The Silky Anteater
Silky Anteater or Pygmy Anteater (Cyclopes didactylus) is a species of anteater from Central and South America, ranging from extreme southern Mexico, south to Brazil, and possibly Paraguay. It is the only living species in the Cyclopes genus and the Cyclopedidae family.
It is the smallest member of the anteaters, with total length ranging from 360 to 450 millimetres (14.1-17.7 inches) and usually weighing less than 400 grams (0.88 pounds). It has a dense and soft golden brown fur, short snout, partially prehensile tail and two enlarged claws in each forepaw.
It is a nocturnal and arboreal animal, found in lowland rainforests with continuous canopy where they can move to different places without the need to descend from trees. Females have smaller home ranges than males.

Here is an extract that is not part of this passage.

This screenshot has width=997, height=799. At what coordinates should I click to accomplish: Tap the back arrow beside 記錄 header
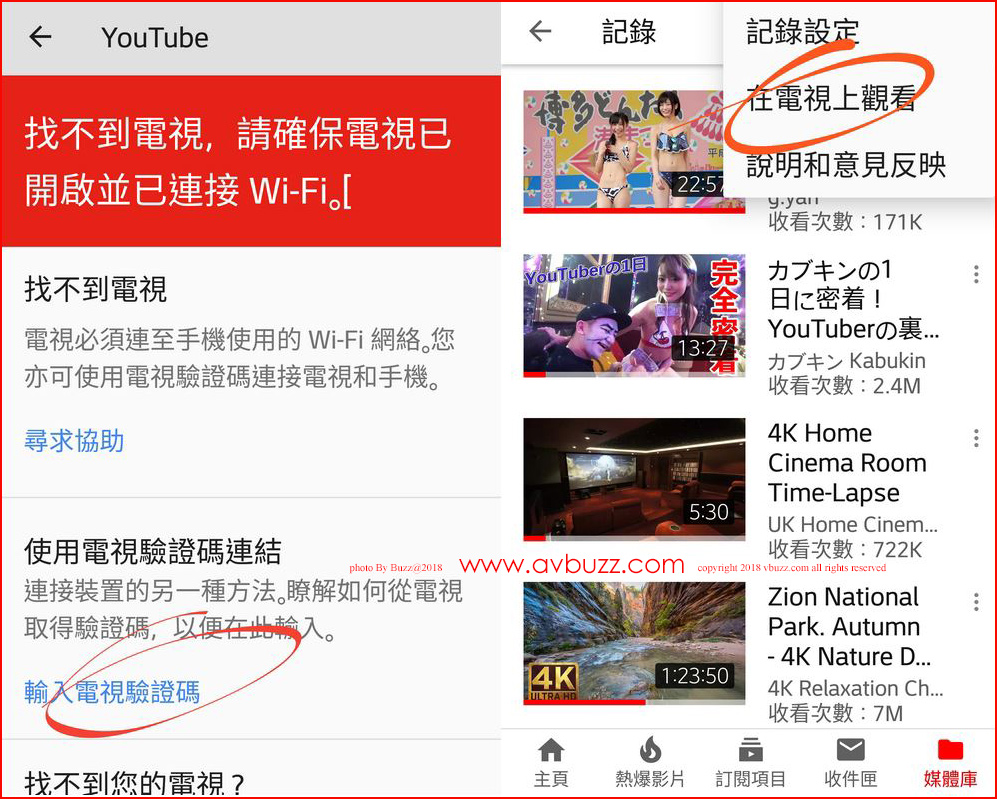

The Silky Anteater is a slow moving animal which feeds mainly on ants, between 100 and 8000 a day. Sometimes it can also feed on other insects, such as termites and small coccinellid beetles. This ant-eating creature is said to defecate once a day and some of those faeces, examined by scientists, showed a large quantity of exoskeleton fragments of insects, indicating that these creatures do not possess either chitinase or chitobiase, digestive enzymes found in insectivorous bats.
It is also regarded as solitary animals and is known to give birth to a single young that is usually placed inside a nest of dead leaves built in tree holes. Some authors suggest that the Silky Anteater usually dwells in silk cotton trees, a basis from which it is named.
Because of its resemblance to the seed pod fibres of these trees, the anteater can use the trees as camouflage and avoid attacks of predators such as hawks and, especially, harpy eagles. During the day they typically sleep curled up in a ball. Although they are rarely seen in the forest, it is said that they can be found more easily when they are foraging on lianas at night.
When threatened, the Silky Anteater, like other anteaters, defends itself by standing on its hind legs and holding its forefeet close to its face so it can strike any animal that tries to get close with its sharp claws.
Anteaters are one of the four mammal species of the suborder Vermilingua, commonly known for eating ants and termites. Together with the sloths, they compose the order Pilosa. However anteaters are more closely related to the armadillos than they are to any other group of mammals. There are three genera still living: the Giant Anteater, the Silky Anteater, and the Northern and Southern carnivore anteaters. There are also several extinct genera.
Anteaters are one of the surviving families of mammals that occupied South America while it was geographically isolated from an invasion of animals from North America.
At one time, it was assumed that anteaters were related to aardvarks and pangolins because of their physical similarities to those animals, but it has since been determined that these similarities are not a sign of a common ancestor, but of convergent evolution. This is most evident through their powerful digging forearms and long, toothless tube-like snouts and tongues in order to make a living by raiding termite mounds. This similarity is the reason aardvarks are also commonly called “anteaters”; the pangolin has been called the “scaly anteater”; and the word “antbear” is a common term for both the aardvark and the giant anteater.